Log in

View Full Version : OllyDbg unable to proceed


alan
May 21st, 2005, 08:38
When I attach OllyDbg to a program, I get the message:

Quick statistical test of module "xxx" reports that its code section is either compressed, encrypted, or contains large amounts of embedded data. Results of code analysis can be very unreliable or simply wrong. Do you want to continue analysis?

I would be grateful if someone could give me a few hints as to how to proceed with this project?

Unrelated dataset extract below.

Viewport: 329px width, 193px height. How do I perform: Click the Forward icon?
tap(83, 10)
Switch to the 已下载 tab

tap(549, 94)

I am currently at grade "nobrainer", but I am 25% towards grade "lamer".

Regards,
Alan

blabberer
May 21st, 2005, 13:27
it means olly has analysed the exe and found that it is packed or compressed or encrypted or whatever like it says
now if you still say yes olly will assume you know better and analyse the app and show you the garbage analysis
if you say no olly wont analyse but will just stop on the code and will let you find what is the mystery

that means you have to find some file identification programs
which would do some analysis based on predefined signatures and
may give you an educated guess as to what this app might be packed or compressed or encrypted with

there are many floating around the most popular one is peid by snaker

now if you run peid on the app it may say
packed with upx --- blah blah blah by blah blah version blah blha blah

if it was that simple then you can use upx itself with commandline option
-d to unpack it or if you are faced with some tough jock like
execryptor or similar then you are doomed for now or till you learn
more about packing unpacking crypting and such nocturnal roaming stuffs
have fun

alan
May 22nd, 2005, 08:13
Thanks. PEID identified the packer.

Regards,
Alan

cridia
May 22nd, 2005, 21:26
PEID always error when system running other program,why? i use win2000.